AI视觉实战1:实时人脸检测

1,727 阅读6分钟

AI实战1:实时人脸检测

1. 背景

AI在视觉领域最常用的就是人脸检测、人脸识别、活体检测、人体与行为分析、图像识别、图像增强等,而且目前都是比较成熟的技术,不论商业化的Paas平台还是开源的模型,都几乎一抓一大把。一般的,AI开发过程有以下几步:

  1. 特征分析
  2. 数据采集
  3. 数据标注
  4. 模型训练
  5. 模型推理

推理可以在云端也可以在客户端,端云各有各的场景,比如一般把人脸检测放到客户端,把人脸识别放到云端。

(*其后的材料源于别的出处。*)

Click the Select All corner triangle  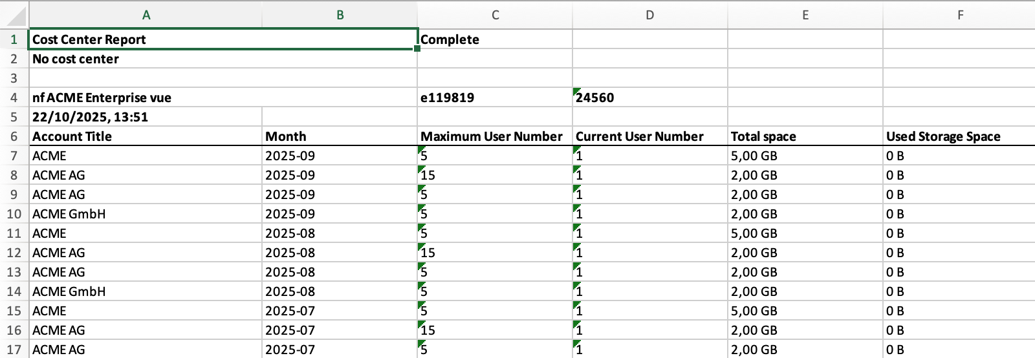[16, 16]
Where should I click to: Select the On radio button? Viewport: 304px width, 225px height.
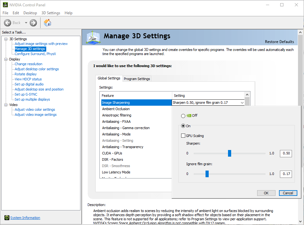(183, 126)
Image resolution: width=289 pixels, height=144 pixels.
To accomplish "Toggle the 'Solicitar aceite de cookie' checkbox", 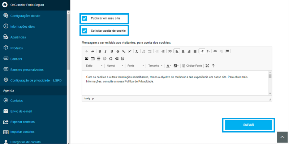I will click(x=85, y=31).
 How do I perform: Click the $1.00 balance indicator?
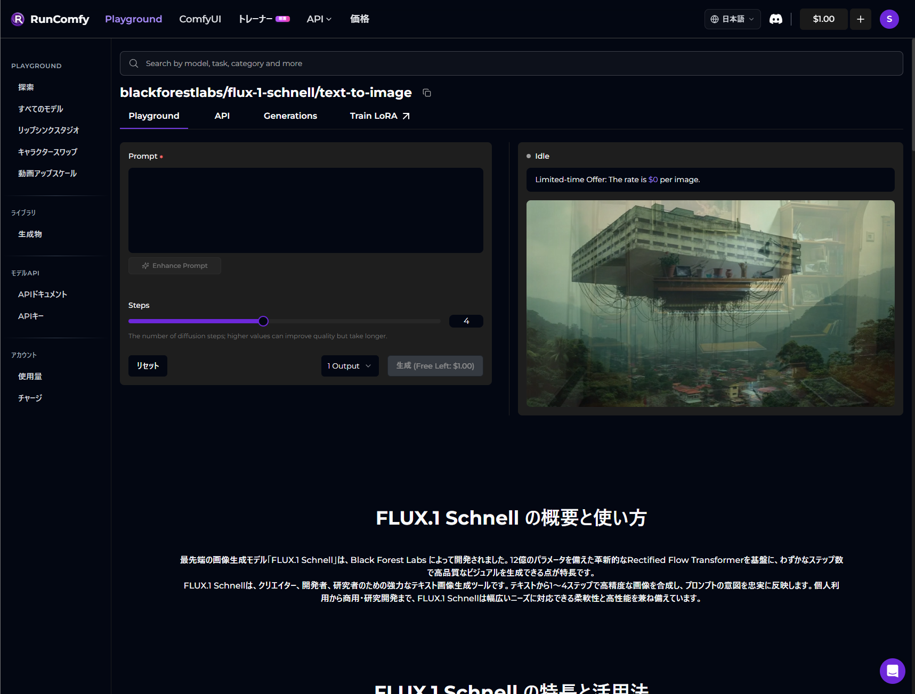pyautogui.click(x=823, y=19)
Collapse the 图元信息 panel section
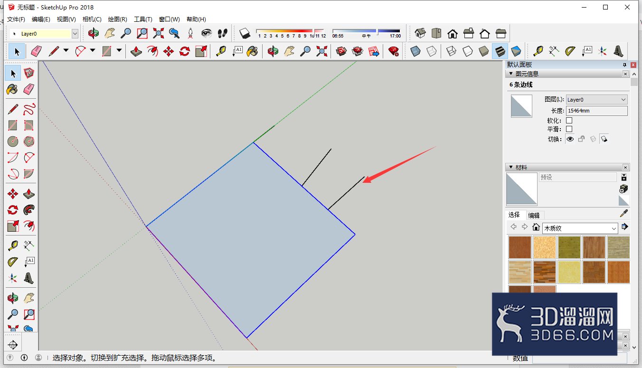This screenshot has width=642, height=368. click(x=510, y=74)
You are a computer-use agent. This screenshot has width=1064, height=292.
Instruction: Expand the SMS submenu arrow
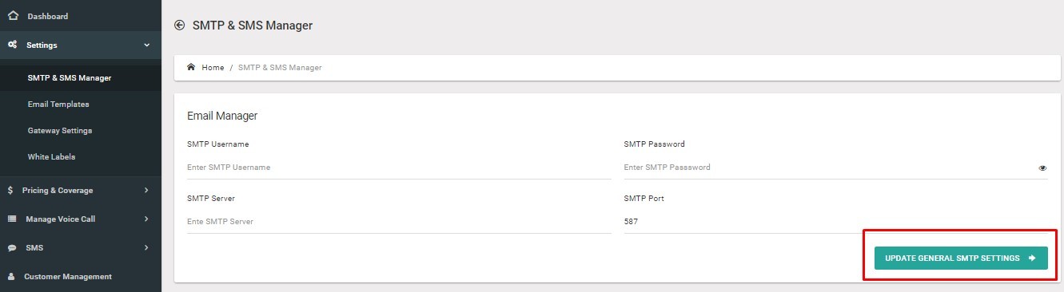pyautogui.click(x=146, y=248)
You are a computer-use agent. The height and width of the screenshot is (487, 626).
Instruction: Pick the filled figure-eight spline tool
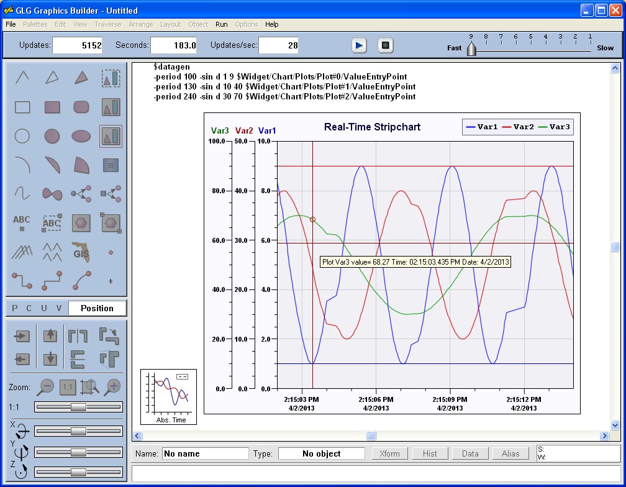click(52, 194)
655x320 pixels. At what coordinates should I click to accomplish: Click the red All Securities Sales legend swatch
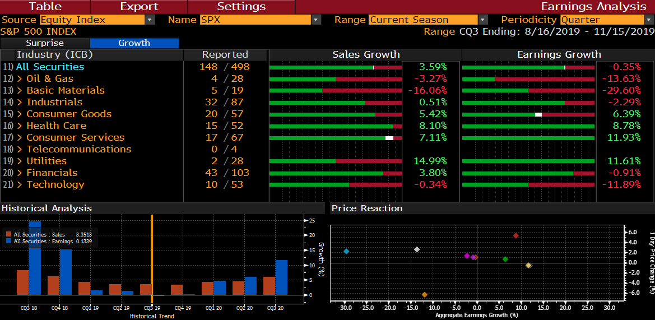click(x=8, y=235)
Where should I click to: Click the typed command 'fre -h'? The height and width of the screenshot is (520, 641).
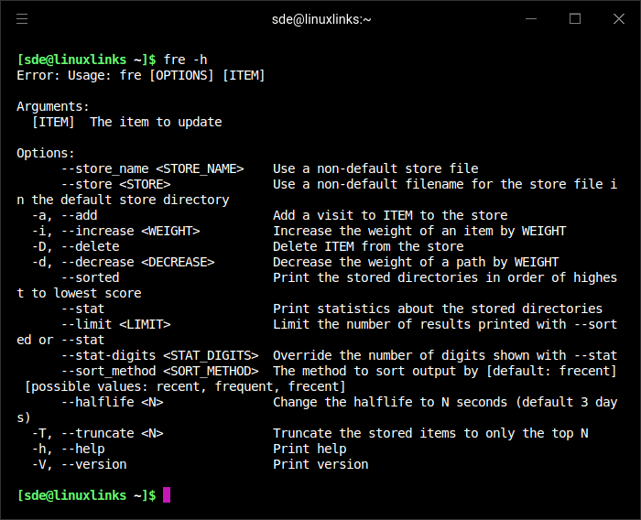pyautogui.click(x=185, y=60)
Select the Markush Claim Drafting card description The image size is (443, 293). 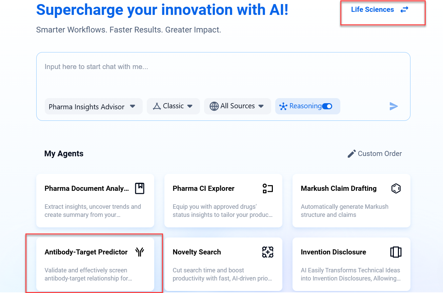coord(344,211)
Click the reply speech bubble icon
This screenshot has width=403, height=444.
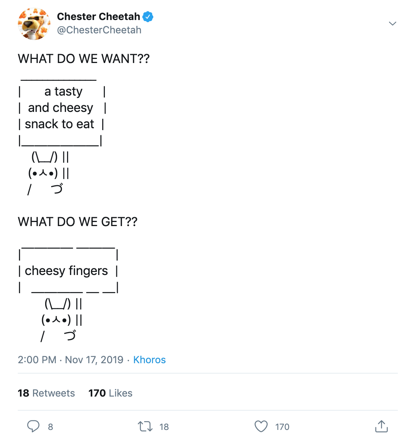coord(33,426)
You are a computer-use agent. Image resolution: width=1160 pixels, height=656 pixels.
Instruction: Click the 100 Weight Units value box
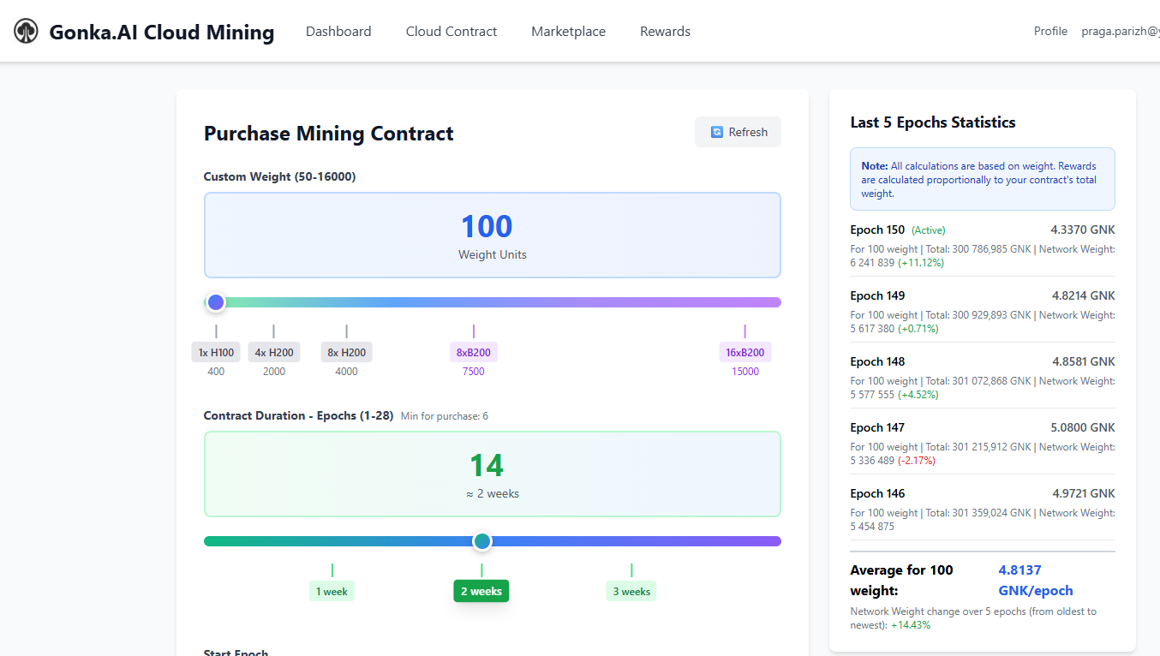[x=492, y=236]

本系列我们主要介绍视觉方向模型推理的工程实践。

2. 项目介绍

我们基于谷歌开源项目mediapipe提供的的模型,在客户端部署运行进行推理,mediapipe提供了一下能力:

  1. 人脸检测(Face Detection)
  2. 三维人脸网络模型(Face Mesh)
  3. 虹膜检测(Iris)
  4. 手势(Hands)
  5. 姿态(Pose)
  6. 全身姿态(Holistic)
  7. 头发分隔(Hair Segmentation)
  8. 对象检测(Object Detection)
  9. 物体追踪(Box Tracking)
  10. 即时移动检测(Instant Motion Tracking)
  11. Objectron
  12. KNIFT
  13. ...

mediapipe提供了bazel build -c opt --config=android_arm64 mediapipe/examples/android/src/java/com/google/mediapipe/apps/handtrackinggpu:handtrackinggpu编译出来即可运行。我们这里移动端开发框架我们基于开源项目github.com/terryky/and… NDK运行和测量TensorFlow Lite GPU Delegate的性能。整体基于NativeActivity框架在进行摄像头采集后画面渲染和性能数据渲染。本文我们跑通实时人脸识别模型。移动端开发框架我们基于开源项目github.com/terryky/and… NDK运行和测量TensorFlow Lite GPU Delegate的性能。整体基于NativeActivity框架在进行摄像头采集后画面渲染和性能数据渲染。本文我们跑通实时人脸识别模型。

3. 了解NativeActivity

NativeActivity是为单独使用C|C++开发app提供的基类。纯C++开发Android应用,最后还是需要一个Java层的壳子,在Android提供的开发框架中,已经使用java开发好了一个中间类,我们使用C++开发的Native库之所以能运行,就是因为被这个中间类使用JNI的方式调用了,这个中间类就是NativeActivity。这个NativeActivity类的核心功能,就是在特定事件发生时,调用我们使用C++开发的Native库里的回调函数。比如在我们熟悉的生命周期函数NativeActivity.onStart中,调用C++开发的Native库的onStartNative函数:

protected void onStart() {
        super.onStart();
        onStartNative(mNativeHandle);
}

Native层Android为我们提供了两个接口:

  1. native_activity.h
  2. android_native_app_glue.h

android_native_app_glue.h封装了native_activity.h,我们直接实现void android_main(struct android_app* state)方法即可。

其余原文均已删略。